QUOTED PASSAGE:
+ + +

This week we recognize the gift of femininity and the vocation of motherhood in its varied forms. We celebrate, as Pope Francis says, woman’s “great gift of being able to give life, of being able to give tenderness, of being able to give peace and joy.”
By: Therese Bermpohl, Director of the Office for Family Life
Around the time I turned 40, I remember having a profound moment, realizing that barring some spectacular intervention akin to the Incarnation, I was never going to be a mother. Even now, writing these words, years later, I am surprised by the fresh wave of emotion that surfaces. I do not think there is anything particularly unique about my situation. I believe that most women desire to have children and most feel a great loss when those desires do not come to fruition.
But I take comfort in the fact that although not all women are chosen by God to be biological or adoptive mothers, there is a type of spiritual motherhood available to all women as a way to fulfill that hunger to love, nurture and place ourselves at the service of others.
Unlike biological motherhood, it is difficult to define the term “spiritual motherhood” with any precision; yet I think we all have a sense of it. As a child, I can remember being afraid or hurt and receiving some comfort from my father, yet there was always some indefinable difference in the nurturing that came through the gestures, concerned questioning and touch of my mother. So, too, with the resonance of spiritual maternity; it is experienced but difficult to define.

+ + +

DATASET ENTRIES:
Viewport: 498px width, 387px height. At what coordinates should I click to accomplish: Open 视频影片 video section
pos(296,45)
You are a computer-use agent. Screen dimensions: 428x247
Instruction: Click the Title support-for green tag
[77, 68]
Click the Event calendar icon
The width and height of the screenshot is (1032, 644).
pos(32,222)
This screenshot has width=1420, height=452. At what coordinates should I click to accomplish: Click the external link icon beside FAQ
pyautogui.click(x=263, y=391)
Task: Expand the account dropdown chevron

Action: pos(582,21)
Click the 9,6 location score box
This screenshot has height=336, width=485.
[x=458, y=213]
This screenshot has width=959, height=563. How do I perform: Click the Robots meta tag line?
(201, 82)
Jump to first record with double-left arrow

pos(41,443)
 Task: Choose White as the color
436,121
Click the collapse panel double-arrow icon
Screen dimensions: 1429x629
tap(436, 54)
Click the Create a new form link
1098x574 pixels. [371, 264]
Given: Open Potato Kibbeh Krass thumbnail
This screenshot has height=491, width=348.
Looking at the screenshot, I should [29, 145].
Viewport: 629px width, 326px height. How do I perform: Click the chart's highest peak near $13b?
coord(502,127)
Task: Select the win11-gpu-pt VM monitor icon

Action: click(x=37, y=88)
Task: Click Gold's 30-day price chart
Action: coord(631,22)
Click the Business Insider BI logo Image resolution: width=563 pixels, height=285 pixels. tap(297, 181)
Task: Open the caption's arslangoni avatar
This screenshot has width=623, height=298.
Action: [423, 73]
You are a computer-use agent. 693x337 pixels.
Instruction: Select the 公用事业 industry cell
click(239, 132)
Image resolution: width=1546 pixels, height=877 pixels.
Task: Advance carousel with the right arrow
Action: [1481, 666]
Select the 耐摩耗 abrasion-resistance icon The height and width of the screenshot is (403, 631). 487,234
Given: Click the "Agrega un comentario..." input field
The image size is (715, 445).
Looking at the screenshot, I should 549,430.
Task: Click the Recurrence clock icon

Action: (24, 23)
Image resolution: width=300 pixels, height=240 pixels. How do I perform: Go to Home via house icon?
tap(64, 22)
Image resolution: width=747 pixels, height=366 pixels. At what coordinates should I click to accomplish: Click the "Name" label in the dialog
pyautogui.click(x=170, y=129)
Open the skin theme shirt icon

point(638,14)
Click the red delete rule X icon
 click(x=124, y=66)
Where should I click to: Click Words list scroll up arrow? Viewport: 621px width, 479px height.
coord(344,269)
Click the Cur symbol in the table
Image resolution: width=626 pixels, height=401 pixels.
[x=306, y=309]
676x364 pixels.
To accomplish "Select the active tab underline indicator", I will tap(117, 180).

+ + +

EXERCISES:
**1.** From the reflection on spiritual motherhood, list each thing named as a means by which the author's mother's nurturing came through.
**2.** Continue the reflection on spiritual motherhood from its last sentence, keeping its voice and subject.

ANSWER SECTION:
**1.**
- Gestures
- Concerned questioning
- Touch

**2.**
There is a certain comfort that we feel in the presence of women, a freedom to tell them things with an almost reflexive trust, an instinctual understanding that they care about us. I remember an older priest, once humbly recalling a time when he had a difficult day working as a missionary. After a long grueling day, he encountered two of his brother priests on his way into the rectory. Each time he was asked about his day, he replied that all was well. It was not until he encountered the religious sister at the parish who asked, “Father, how are you doing?” that he decided to unburden himself of the many struggles that had confronted him that day. When asked why he did that, he stumbled to find an answer, but could only say: “There is just something about a woman. You really believe she wants to hear your story and she cares what happens to you. It’s not that the men don’t, but it is just different with a woman.”
Women have a great sensitivity to those around them. Certain females seem almost clairvoyant and we find ourselves asking, “How did she know that?” They notice everything, big and small alike. Observations can range: “Why did you order fish? You never order fish,” or “Where is your coat?” to “Are you okay? You don’t look well” are small examples. Sometimes it can be an unwanted recognition of a pain that you’ve been trying to stifle. Yet other times it is a welcome opportunity to pour your heart out to a trusted friend or companion. Women are often willing to get involved and take initiatives where human relationships are concerned. (This trait can easily move a woman to the dark side. For the sake of this blog, I’m going to focus on the inclination as a gift).
With the spiritual mother’s innate capacity for identifying with others’ needs, joys and trials, what greater exercise of her maternity could there be than to place all her “children” into the most powerful and tender arms of the Savior who longs to take us all to Himself like “a hen gathers her brood under her wings” (Cf. Luke 13:34)? It is through this prayer and intercession that women can have the greatest impact on those she loves and on the world at large.
Should we ever need to be reminded of what true spiritual motherhood entails, we need simply look to the Blessed Mother, in whom we find the sweetest, most perfect expression of spiritual motherhood. We would be wise to learn from her perfect example. She opens herself to our needs; she notices all our joys and sorrows and intercedes for us constantly before the throne of God with the ultimate goal of assisting us in our journey to Heaven.